In the oven like sun I weaved my bike between motos, carts and pedestrians across the road stopping next to the man with the key cutting machine. Fumbling with my sunglasses, I rummaged though my bag, found the keys and, with sweat drenched helmet hair, blurted out my request for two new sets of keys. I held up two fingers and the keys as props in case my foreign and bedraggled appearance distracted him from listening to the actual words I was saying.


Once the message was made clear he cheerfully got on with the job, grinding metal against metal. As I waited beside him I took in more of the scene before me. Behind him on the cracked footpath squatted a young woman rhythmically swinging a sweaty baby back and forth in a makeshift hammock tied between a fence post and the key cutting cart. They had a piece of cloth on the ground that looked like their ‘camp’. The heat was almost visibly rising off the concrete. There was no shade to speak of and the exhaust fumes and dust from the road combined with the nearby rotting pile of rubbish made it a particularly unpleasant place to wait a few minutes let alone spend your days. I wondered where, if anywhere, this family went home to at night.


Their seemingly quiet acceptance of the heat, noise and pollution made me reflect on my own nerve fraying struggle though this year’s hot season.

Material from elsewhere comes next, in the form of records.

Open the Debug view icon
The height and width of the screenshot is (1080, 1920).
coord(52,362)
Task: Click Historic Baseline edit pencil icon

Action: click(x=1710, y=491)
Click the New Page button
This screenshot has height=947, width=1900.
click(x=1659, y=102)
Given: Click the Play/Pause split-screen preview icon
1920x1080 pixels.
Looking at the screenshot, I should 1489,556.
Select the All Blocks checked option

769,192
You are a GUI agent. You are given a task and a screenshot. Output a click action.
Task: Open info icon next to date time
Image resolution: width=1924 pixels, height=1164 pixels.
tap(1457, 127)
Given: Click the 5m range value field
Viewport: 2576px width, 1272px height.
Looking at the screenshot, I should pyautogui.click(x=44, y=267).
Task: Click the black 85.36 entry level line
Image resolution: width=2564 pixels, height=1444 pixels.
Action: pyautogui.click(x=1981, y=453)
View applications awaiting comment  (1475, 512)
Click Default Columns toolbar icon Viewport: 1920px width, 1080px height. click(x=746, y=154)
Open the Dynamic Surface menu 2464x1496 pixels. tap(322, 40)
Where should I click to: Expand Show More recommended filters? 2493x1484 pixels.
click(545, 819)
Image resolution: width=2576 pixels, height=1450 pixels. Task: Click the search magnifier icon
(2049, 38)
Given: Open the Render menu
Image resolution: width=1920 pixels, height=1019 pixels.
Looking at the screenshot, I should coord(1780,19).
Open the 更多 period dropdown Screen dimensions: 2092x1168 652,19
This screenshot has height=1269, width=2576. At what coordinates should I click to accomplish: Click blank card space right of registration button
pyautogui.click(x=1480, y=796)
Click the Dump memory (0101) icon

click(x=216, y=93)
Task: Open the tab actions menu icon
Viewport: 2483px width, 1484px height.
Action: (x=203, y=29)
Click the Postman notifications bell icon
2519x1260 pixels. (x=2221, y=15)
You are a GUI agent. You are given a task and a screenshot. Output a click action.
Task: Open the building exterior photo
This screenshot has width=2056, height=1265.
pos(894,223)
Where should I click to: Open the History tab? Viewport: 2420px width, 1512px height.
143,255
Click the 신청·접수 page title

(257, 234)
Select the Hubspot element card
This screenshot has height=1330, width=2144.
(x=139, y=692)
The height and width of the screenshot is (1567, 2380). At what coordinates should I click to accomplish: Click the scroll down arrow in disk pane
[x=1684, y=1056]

From March until June every day felt like a battle with the heat induced exhaustion and the constant dampness of hair, clothes, and anything I sat on. But there were some days when the addition of incessant noise from traffic, dogs, construction and outdated aerobics music from distorted loudspeakers just about tipped me over the edge. On those days I didn’t want to be here anymore. I longed for the cool, calm, peace and quiet of suburban Adelaide. I dreamt of the autumn colours and beautiful gardens and parks.


When I looked around at how many here were living - no fridge, no fan, no ice, no air-conditioned cafĂ© escape time – I could clearly see my own privileged position. I know that’s supposed to make me grateful but mostly it just made me feel disgusted with myself and magnified my own pathetic self absorption and desperation to be else where.


The feeling of being close to ‘the edge’ is not just about heat and noise but actually the combination of numerous cultural stressors and the transition grief common to moving into a foreign environment. The experience, however, has certainly helped me see clearly that, left to myself, I can’t do this. I really do desire a clean, orderly and pleasant life. Only Jesus can make me want something else. Thank God he is always at work in us, shaping and empowering us for his purposes (Philippians 2:13).It’s not just down to me.